* start Dataset content *

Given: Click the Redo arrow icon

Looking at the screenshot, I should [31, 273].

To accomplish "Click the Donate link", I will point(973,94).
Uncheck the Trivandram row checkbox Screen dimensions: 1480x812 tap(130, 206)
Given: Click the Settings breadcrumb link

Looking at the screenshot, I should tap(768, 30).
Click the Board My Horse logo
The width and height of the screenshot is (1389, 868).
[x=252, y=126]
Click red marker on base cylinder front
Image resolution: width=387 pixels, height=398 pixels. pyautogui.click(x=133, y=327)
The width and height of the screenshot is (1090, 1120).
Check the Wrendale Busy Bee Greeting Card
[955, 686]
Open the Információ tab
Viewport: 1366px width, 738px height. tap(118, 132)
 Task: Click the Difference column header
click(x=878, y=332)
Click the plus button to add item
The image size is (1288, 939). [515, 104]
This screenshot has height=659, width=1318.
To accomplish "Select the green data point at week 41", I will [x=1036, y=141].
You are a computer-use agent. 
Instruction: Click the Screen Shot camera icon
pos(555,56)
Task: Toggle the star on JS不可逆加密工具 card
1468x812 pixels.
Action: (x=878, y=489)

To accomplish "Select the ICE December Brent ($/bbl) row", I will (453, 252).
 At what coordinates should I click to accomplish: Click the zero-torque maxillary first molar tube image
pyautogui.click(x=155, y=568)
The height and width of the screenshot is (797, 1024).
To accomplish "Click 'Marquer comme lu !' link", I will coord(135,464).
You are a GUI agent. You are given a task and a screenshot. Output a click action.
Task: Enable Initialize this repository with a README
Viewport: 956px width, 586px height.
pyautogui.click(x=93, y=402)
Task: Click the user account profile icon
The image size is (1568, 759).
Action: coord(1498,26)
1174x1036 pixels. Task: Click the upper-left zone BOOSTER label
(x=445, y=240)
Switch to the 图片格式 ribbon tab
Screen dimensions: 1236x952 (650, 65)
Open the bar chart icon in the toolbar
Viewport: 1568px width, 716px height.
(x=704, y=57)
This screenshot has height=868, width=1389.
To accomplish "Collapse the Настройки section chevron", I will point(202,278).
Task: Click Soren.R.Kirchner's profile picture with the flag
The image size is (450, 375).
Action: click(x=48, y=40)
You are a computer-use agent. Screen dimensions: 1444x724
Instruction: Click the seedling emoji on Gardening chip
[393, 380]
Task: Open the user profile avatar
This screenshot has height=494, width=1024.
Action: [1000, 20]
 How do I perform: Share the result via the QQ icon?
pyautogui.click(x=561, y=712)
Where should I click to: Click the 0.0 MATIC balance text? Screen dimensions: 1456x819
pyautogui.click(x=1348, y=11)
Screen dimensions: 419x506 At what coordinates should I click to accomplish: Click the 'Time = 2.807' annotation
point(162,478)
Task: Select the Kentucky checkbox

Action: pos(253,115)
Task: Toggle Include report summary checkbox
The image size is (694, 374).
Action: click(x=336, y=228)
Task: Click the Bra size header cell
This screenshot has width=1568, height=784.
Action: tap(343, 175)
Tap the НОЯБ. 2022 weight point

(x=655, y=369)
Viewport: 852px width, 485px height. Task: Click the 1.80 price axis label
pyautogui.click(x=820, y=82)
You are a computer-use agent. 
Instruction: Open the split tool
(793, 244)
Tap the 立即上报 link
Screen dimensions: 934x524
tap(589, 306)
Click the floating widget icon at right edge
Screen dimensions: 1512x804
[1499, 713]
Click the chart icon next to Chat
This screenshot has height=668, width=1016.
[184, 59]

* end Dataset content *

Collect each line of the listing above that contains the string "icon", copying every such line whole. Match case exactly.

Given: Click the Redo arrow icon
Instruction: Click the Screen Shot camera icon
Task: Click the user account profile icon
Open the bar chart icon in the toolbar
 How do I perform: Share the result via the QQ icon?
Click the floating widget icon at right edge
Click the chart icon next to Chat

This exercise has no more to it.